In the data, start at the line that has "Image resolution: width=393" and stop after the line that has "ruler is located at coordinates (253, 98).". Reproduce only those lines, substituting "Give the position of" for every "Identify the location of" and leaving everything else unchanged.

### Material
• • • • •
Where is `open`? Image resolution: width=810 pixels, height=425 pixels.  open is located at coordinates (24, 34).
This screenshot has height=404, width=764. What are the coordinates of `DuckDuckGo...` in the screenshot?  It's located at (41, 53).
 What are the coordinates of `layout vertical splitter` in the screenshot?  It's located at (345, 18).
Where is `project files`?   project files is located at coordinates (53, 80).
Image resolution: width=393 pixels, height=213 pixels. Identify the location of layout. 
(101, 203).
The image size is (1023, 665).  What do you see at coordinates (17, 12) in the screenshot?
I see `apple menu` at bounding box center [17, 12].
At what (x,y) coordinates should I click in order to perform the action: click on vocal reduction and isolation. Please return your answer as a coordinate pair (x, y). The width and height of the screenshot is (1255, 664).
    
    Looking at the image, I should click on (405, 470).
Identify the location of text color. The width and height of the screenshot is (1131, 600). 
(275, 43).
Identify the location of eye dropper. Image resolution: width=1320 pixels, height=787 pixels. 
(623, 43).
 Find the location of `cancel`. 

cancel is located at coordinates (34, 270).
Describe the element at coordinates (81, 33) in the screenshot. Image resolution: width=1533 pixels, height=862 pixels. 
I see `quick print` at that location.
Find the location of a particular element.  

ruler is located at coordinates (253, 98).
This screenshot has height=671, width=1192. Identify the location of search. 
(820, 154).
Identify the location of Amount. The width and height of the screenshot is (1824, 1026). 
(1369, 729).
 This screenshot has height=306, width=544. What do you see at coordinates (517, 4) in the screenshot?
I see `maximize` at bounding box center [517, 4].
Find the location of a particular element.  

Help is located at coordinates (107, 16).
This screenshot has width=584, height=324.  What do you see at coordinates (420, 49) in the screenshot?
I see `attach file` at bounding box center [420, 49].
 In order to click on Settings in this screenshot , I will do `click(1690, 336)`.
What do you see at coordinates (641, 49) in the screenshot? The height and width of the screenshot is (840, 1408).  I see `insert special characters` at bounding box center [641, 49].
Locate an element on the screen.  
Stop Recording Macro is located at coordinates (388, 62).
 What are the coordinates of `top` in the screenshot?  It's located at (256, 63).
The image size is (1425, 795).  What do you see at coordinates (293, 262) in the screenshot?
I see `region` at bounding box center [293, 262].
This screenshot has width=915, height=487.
• • • • •
### Correct answer
Image resolution: width=393 pixels, height=213 pixels. Give the position of layout. 
(101, 203).
The image size is (1023, 665).  What do you see at coordinates (17, 12) in the screenshot?
I see `apple menu` at bounding box center [17, 12].
At what (x,y) coordinates should I click in order to perform the action: click on vocal reduction and isolation. Please return your answer as a coordinate pair (x, y). The width and height of the screenshot is (1255, 664).
    
    Looking at the image, I should click on (405, 470).
Give the position of text color. The width and height of the screenshot is (1131, 600). 
(275, 43).
Give the position of eye dropper. Image resolution: width=1320 pixels, height=787 pixels. 
(623, 43).
 Find the location of `cancel`. 

cancel is located at coordinates (34, 270).
Describe the element at coordinates (81, 33) in the screenshot. Image resolution: width=1533 pixels, height=862 pixels. 
I see `quick print` at that location.
Find the location of a particular element.  

ruler is located at coordinates (253, 98).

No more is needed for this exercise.